The work of Killip (1938) established a system with 22 subgenera largely based on groupings recognized earlier by either Masters or Harms. Killip included 355 species of which 47 were described as new. For almost 70 years this has been the main resource in Passiflora taxonomy. Killip did however, not include the approximately 20 Old Word species in his monograph. Those species were monographed by Willem J.J.O. de Wilde (1972). Finally, Feuillet and MacDougal (2003) introduced a simplified infrageneric classification which recognized only four subgenera, including subgenus Decaloba.

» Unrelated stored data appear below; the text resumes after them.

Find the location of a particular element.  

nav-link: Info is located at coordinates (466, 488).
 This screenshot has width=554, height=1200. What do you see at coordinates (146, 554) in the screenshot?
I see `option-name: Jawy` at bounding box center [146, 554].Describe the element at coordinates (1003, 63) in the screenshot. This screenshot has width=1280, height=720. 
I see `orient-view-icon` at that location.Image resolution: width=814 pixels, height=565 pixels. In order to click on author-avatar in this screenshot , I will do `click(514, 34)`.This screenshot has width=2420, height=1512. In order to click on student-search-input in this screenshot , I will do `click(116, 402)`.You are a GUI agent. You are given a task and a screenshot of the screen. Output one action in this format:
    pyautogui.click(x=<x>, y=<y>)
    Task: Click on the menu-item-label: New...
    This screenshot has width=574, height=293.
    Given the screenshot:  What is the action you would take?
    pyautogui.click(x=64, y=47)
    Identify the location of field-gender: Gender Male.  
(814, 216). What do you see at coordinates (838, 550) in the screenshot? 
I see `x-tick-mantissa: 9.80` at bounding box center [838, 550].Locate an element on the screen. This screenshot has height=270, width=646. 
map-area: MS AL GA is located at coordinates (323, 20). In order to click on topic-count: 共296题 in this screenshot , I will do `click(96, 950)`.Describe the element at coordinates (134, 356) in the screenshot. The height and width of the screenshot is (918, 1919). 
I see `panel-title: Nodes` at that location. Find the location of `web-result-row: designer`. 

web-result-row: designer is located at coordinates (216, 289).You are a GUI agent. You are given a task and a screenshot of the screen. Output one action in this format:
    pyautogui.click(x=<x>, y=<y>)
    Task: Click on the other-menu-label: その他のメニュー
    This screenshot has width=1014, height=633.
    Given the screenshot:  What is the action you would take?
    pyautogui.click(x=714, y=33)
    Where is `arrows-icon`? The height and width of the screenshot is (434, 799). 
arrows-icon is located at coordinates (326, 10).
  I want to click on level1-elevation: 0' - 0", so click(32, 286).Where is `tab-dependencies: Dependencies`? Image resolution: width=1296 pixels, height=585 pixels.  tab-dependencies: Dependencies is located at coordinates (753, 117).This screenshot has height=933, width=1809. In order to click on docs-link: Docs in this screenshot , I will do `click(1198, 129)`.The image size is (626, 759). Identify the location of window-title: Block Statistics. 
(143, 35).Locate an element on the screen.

Since the publication of Killip’s monograph, all publications on the genus have either been framed as a flora of an area (Holm-Nielsen et al. 1988, Escobar 1988) or as a monograph of a smaller monophyletic group (MacDougal 1994), or though numerous publications of new species (e.g. MacDougal 1992, Feuillet 1994, Jørgensen & MacDougal 1997). A new complete monograph of the genus is long overdue considering that the number of new taxa (species and infraspecific taxa) published since 1938 is 271 and the number of accepted species is now considered to be around 525. We have a situation where approximately 175 species cannot be identified using a synoptic key, but only through the knowledge and experience accumulated by specialists in the group.

The main sources for this compilation were Killip (1938) and Kugler & King (2004).